Abiding by the island’s 25kmh speed limit, we cruise past the local tip, where 86 per cent of the island’s waste is composted, reused, or recycled. I later discover this is where Whitfield gets ingredients to power his bio-fuelled van, thanks to the island’s restaurants depositing their used vegetable oil here.
Amid the dense greenery a pecking order becomes apparent. While the native Kentia palms are supported (their cultivation provides the island’s second biggest income after tourism), the introduced Norfolk Island pines are not. ‘We’re encouraged to cut ourselves Christmas trees, or the pines would take over the place,’ says Whitfield.
Not all the flora is easy to remove, but luckily Lord Howe’s appeal is such that tourists will actually pay to come here and do a spot of weeding. While the Lord Howe Island Board, which administrates all the island’s needs from composting through to running the airport and the National Park Preserve, runs a more intensive programme, resident naturalist Ian Hutton’s regular week-long weeding trips are extremely popular.
Rob Pallin, owner of Paddy Pallin adventure stores, and a recent addition to the island’s board, says the weeding programmes kept him coming back every year since 2001.
‘We’ve been removing climbing asparagus (an exotic) from large parts of Transit Hill. It’s a superb way of enjoying the natural attributes of this incredible place and contributing to the island,’ says Pallin. ‘People get a feeling of contributing in the morning, then, in the afternoon you get taken on walks to see the mutton birds nesting, or to explore aspects of the environment.’
But while the thick undergrowth caused by the climbing asparagus actually prevents the mutton birds from setting up home, to a novice, it just looks like leafy green plant life.
‘A lot of people who visit don’t see the weeds if their eyes aren’t trained to do so,’ agrees Pallin. ‘But they do see a far greater variety of plants and birds when the weeds aren’t there.’

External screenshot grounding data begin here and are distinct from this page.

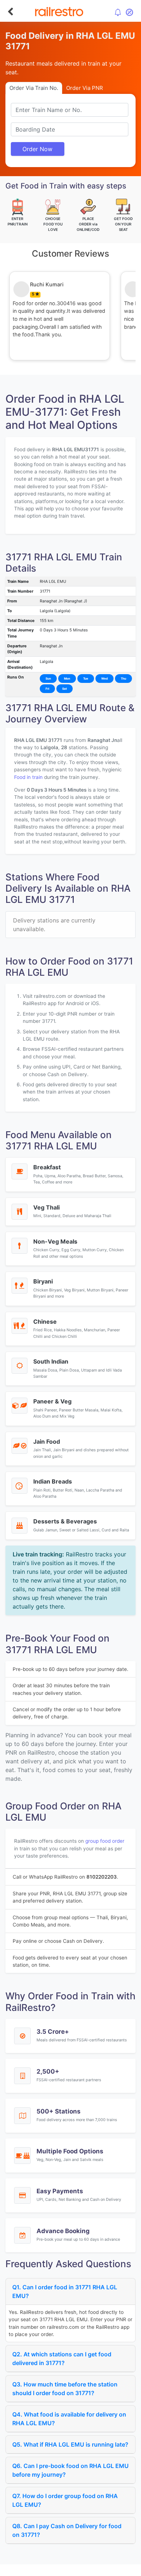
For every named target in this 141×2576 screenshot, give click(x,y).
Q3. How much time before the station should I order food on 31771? (65, 2389)
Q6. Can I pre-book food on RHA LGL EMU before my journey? (70, 2470)
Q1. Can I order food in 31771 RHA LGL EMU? (64, 2291)
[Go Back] (10, 11)
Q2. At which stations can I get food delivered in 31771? (61, 2358)
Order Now (37, 149)
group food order (104, 1841)
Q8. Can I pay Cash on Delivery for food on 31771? (66, 2530)
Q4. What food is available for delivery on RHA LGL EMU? (69, 2419)
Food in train (28, 777)
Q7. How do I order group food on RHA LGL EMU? (65, 2500)
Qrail (93, 2569)
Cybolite (76, 2569)
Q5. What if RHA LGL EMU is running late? (70, 2444)
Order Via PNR (84, 87)
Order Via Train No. (33, 87)
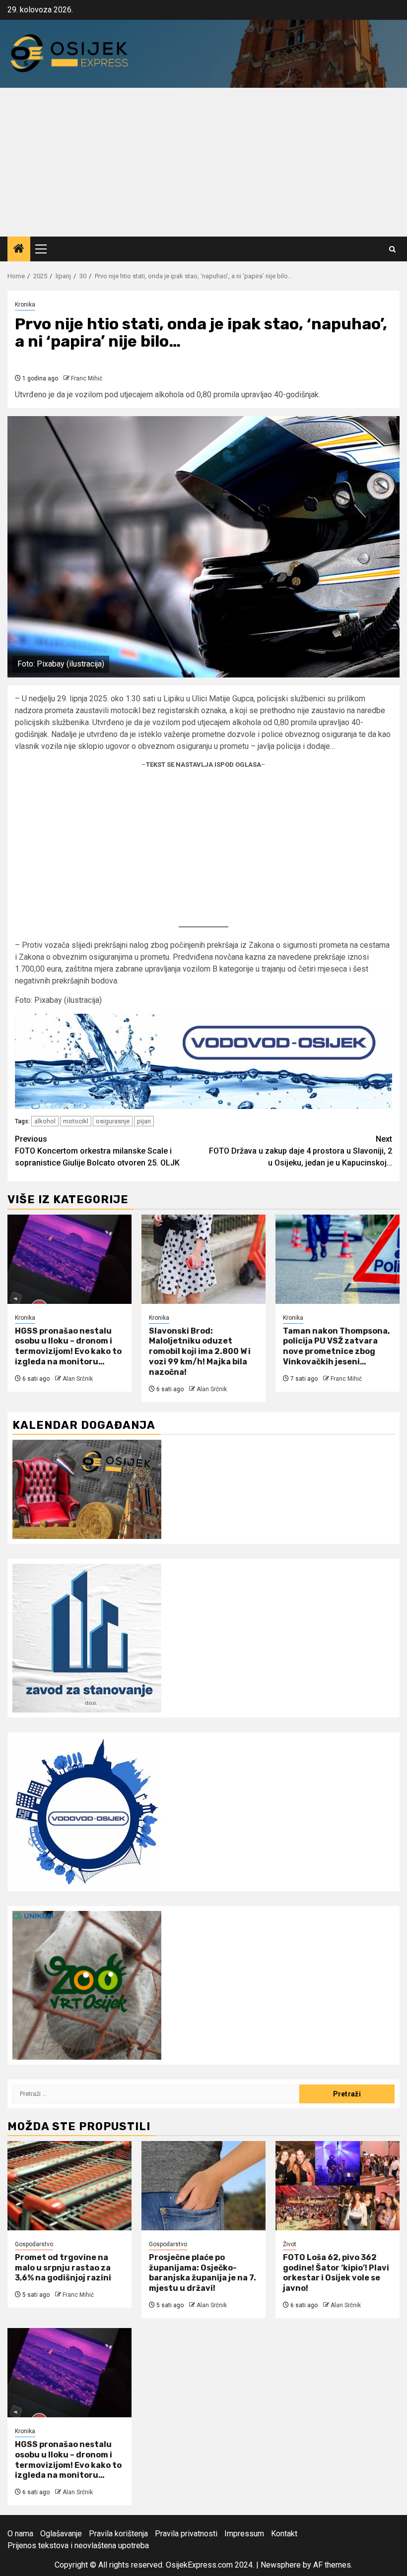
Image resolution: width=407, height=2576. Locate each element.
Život (289, 2244)
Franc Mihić (86, 378)
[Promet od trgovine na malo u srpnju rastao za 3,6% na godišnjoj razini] (69, 2185)
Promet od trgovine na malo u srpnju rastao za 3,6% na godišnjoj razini (63, 2268)
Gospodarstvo (34, 2244)
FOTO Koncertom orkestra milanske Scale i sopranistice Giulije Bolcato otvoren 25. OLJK (97, 1150)
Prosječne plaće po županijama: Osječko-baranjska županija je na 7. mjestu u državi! (202, 2273)
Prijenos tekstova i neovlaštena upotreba (78, 2545)
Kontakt (284, 2533)
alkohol (45, 1121)
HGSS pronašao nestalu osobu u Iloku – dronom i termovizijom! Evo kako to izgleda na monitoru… (68, 1346)
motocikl (75, 1121)
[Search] (392, 249)
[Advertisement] (203, 162)
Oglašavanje (61, 2533)
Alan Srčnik (78, 1378)
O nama (20, 2533)
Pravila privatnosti (186, 2533)
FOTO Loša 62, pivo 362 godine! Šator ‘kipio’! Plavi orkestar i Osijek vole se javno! (336, 2273)
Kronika (25, 304)
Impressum (244, 2533)
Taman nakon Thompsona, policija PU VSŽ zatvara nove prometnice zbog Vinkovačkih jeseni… (336, 1346)
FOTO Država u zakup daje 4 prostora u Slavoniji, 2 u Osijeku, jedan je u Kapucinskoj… (300, 1150)
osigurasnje (113, 1121)
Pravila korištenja (118, 2533)
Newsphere (281, 2565)
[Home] (18, 249)
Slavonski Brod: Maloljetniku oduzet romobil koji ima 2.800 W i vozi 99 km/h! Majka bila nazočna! (200, 1351)
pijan (144, 1121)
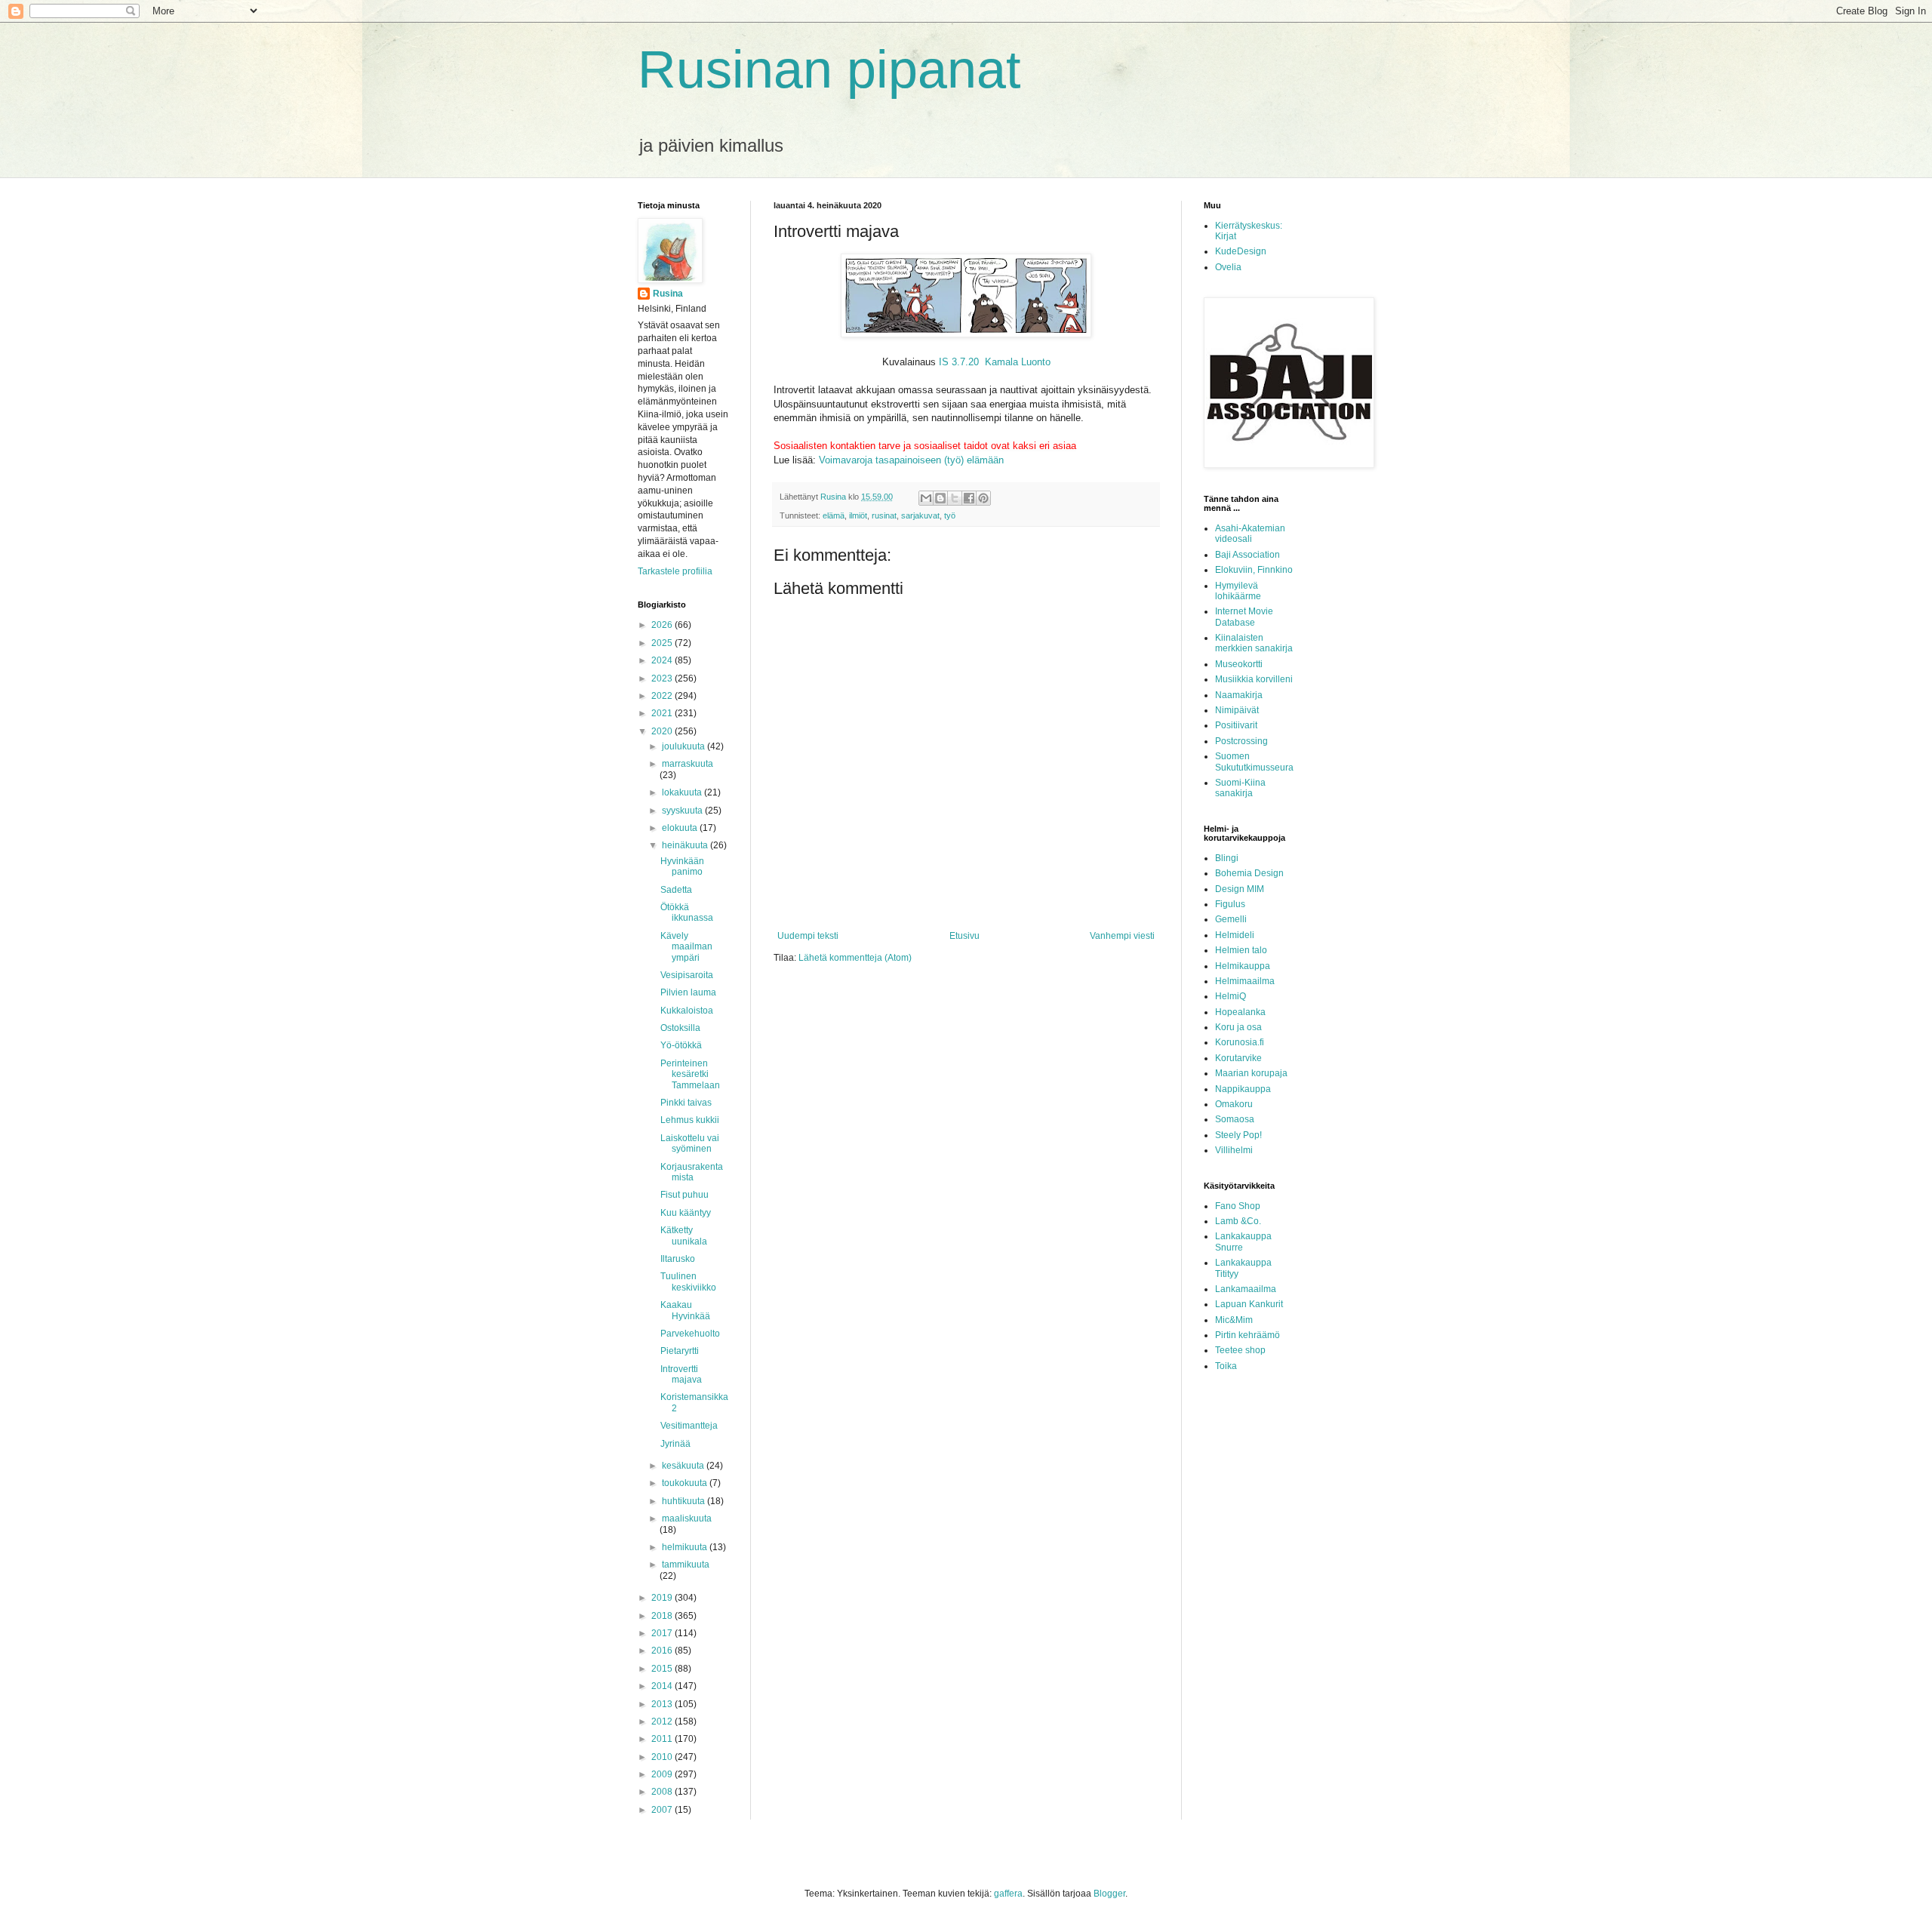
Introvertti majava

With hundreds of endemic species, Lord Howe teems with birdlife, but many of the rarest species have only returned to this utopia thanks to the eradication of introduced predators. Pigs and goats, brought by early sailors as a source of fresh meat, ate their way across the island, trampling precious vegetation as they went. Pigs also ate the highly endangered Lord Howe Island woodhen and their eggs. Eventually, Mount Gower’s cloud-forested peak became the only place in the world the species could be found, and the population dropped below 20 pairs.